## Recorded data

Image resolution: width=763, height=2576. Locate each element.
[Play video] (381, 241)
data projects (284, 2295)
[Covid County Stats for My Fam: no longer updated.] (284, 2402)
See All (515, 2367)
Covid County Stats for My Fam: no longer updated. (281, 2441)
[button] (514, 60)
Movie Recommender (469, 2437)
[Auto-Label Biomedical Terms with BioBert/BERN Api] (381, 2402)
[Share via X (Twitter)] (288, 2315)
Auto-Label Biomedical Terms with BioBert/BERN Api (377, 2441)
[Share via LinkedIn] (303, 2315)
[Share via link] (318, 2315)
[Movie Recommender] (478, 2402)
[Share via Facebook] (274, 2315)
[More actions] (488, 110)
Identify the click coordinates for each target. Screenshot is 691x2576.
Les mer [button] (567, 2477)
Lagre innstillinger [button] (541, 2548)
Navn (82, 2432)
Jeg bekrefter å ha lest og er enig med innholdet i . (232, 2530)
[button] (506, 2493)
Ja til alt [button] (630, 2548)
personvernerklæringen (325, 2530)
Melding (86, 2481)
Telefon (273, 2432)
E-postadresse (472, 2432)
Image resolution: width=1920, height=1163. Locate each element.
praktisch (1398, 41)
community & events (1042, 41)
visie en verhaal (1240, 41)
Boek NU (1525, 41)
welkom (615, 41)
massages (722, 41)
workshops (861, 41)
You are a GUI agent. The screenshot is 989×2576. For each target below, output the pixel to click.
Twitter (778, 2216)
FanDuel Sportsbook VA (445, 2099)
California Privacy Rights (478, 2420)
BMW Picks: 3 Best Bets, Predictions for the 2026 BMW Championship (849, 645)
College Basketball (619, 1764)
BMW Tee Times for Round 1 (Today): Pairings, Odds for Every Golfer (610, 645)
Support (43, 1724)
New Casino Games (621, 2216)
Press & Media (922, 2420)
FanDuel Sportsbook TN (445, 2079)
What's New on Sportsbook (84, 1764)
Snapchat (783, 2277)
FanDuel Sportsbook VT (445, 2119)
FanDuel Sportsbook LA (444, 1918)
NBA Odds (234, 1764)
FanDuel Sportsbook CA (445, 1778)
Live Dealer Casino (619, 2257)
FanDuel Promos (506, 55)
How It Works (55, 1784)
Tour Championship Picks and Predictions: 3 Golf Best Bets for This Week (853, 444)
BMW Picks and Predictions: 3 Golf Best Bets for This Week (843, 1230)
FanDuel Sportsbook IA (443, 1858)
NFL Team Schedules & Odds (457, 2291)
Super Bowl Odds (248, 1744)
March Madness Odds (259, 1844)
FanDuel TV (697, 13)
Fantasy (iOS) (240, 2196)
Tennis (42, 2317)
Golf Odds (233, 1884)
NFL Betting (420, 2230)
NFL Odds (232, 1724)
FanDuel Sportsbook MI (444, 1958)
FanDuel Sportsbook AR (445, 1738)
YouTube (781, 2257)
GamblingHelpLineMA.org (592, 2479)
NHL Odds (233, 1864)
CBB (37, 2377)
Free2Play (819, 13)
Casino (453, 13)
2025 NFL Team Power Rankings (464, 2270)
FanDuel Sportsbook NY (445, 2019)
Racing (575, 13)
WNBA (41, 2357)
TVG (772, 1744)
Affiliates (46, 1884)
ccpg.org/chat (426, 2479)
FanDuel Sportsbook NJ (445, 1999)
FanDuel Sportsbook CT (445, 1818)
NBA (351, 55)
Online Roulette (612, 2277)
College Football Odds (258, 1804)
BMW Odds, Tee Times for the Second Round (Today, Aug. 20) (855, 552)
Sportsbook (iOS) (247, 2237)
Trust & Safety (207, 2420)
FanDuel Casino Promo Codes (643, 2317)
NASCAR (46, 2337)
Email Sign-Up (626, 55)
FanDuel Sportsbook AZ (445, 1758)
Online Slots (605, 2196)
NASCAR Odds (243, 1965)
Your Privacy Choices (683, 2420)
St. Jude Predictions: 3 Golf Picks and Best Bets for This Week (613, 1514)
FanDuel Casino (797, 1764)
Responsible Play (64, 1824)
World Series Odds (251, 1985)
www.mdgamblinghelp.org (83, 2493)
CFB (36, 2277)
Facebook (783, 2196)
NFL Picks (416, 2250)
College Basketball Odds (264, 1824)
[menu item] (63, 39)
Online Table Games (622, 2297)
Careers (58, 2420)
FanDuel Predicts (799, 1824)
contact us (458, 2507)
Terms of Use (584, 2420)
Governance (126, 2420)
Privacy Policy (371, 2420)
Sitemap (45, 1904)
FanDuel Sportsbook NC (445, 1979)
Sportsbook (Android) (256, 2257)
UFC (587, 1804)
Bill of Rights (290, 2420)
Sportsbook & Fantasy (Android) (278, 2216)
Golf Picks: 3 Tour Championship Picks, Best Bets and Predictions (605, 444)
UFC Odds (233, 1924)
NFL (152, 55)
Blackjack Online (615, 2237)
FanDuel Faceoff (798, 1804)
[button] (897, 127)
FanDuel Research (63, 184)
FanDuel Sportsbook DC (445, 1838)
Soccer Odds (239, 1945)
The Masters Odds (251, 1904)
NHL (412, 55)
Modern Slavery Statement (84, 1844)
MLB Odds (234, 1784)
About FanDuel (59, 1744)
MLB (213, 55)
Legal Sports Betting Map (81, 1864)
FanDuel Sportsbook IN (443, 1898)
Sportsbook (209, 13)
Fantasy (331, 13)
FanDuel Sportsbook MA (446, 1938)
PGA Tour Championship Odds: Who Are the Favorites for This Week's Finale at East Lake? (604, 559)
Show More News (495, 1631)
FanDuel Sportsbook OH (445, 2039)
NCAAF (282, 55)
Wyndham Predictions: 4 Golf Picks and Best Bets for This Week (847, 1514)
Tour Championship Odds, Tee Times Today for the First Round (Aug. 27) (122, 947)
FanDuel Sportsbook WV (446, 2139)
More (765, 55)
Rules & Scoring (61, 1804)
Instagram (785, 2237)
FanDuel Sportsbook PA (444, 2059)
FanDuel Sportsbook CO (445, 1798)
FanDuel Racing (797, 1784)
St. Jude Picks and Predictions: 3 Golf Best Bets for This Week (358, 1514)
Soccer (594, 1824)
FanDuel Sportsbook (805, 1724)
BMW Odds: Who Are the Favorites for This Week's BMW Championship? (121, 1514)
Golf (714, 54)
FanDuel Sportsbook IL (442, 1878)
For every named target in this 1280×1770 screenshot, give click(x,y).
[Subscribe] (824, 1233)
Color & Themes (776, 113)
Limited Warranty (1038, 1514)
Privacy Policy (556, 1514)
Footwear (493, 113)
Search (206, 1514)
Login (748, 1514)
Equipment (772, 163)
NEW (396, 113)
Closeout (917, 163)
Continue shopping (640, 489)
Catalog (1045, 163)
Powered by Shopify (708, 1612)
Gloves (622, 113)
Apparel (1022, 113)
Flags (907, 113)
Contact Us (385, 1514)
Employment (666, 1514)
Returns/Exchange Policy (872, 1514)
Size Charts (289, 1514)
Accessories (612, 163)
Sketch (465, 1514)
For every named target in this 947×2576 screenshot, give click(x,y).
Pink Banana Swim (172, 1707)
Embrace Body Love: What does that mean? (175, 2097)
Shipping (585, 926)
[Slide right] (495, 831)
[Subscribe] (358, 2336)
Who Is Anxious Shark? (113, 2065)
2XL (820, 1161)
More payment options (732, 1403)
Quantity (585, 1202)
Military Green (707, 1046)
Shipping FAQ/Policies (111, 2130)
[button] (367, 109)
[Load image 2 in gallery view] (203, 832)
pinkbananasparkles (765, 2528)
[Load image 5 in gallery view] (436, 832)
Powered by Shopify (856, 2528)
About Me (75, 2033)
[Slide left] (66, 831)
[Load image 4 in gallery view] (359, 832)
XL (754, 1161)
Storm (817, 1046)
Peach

## Activity
Everything above from the line containing "Press & Media (922, 2420)" down to the line containing "NFL Picks (416, 2250)" is to be transcribed exactly, with both of those lines included and nothing else added.

## The answer
Press & Media (922, 2420)
FanDuel Sportsbook TN (445, 2079)
What's New on Sportsbook (84, 1764)
Snapchat (783, 2277)
FanDuel Sportsbook VT (445, 2119)
FanDuel Sportsbook LA (444, 1918)
NBA Odds (234, 1764)
FanDuel Sportsbook CA (445, 1778)
Live Dealer Casino (619, 2257)
FanDuel Promos (506, 55)
How It Works (55, 1784)
Tour Championship Picks and Predictions: 3 Golf Best Bets for This Week (853, 444)
BMW Picks and Predictions: 3 Golf Best Bets for This Week (843, 1230)
FanDuel Sportsbook IA (443, 1858)
NFL Team Schedules & Odds (457, 2291)
Super Bowl Odds (248, 1744)
March Madness Odds (259, 1844)
FanDuel TV (697, 13)
Fantasy (iOS) (240, 2196)
Tennis (42, 2317)
Golf Odds (233, 1884)
NFL Betting (420, 2230)
NFL Odds (232, 1724)
FanDuel Sportsbook MI (444, 1958)
FanDuel Sportsbook AR (445, 1738)
YouTube (781, 2257)
GamblingHelpLineMA.org (592, 2479)
NHL Odds (233, 1864)
CBB (37, 2377)
Free2Play (819, 13)
Casino (453, 13)
2025 NFL Team Power Rankings (464, 2270)
FanDuel Sportsbook NY (445, 2019)
Racing (575, 13)
WNBA (41, 2357)
TVG (772, 1744)
Affiliates (46, 1884)
ccpg.org/chat (426, 2479)
FanDuel Sportsbook NJ (445, 1999)
FanDuel Sportsbook CT (445, 1818)
NBA (351, 55)
Online Roulette (612, 2277)
College Football Odds (258, 1804)
BMW Odds, Tee Times for the Second Round (Today, Aug. 20) (855, 552)
Sportsbook (iOS) (247, 2237)
Trust & Safety (207, 2420)
FanDuel Casino Promo Codes (643, 2317)
NASCAR (46, 2337)
Email Sign-Up (626, 55)
FanDuel Sportsbook AZ (445, 1758)
Online Slots (605, 2196)
NASCAR Odds (243, 1965)
Your Privacy Choices (683, 2420)
St. Jude Predictions: 3 Golf Picks and Best Bets for This Week (613, 1514)
FanDuel Casino (797, 1764)
Responsible Play (64, 1824)
World Series Odds (251, 1985)
www.mdgamblinghelp.org (83, 2493)
CFB (36, 2277)
Facebook (783, 2196)
NFL Picks (416, 2250)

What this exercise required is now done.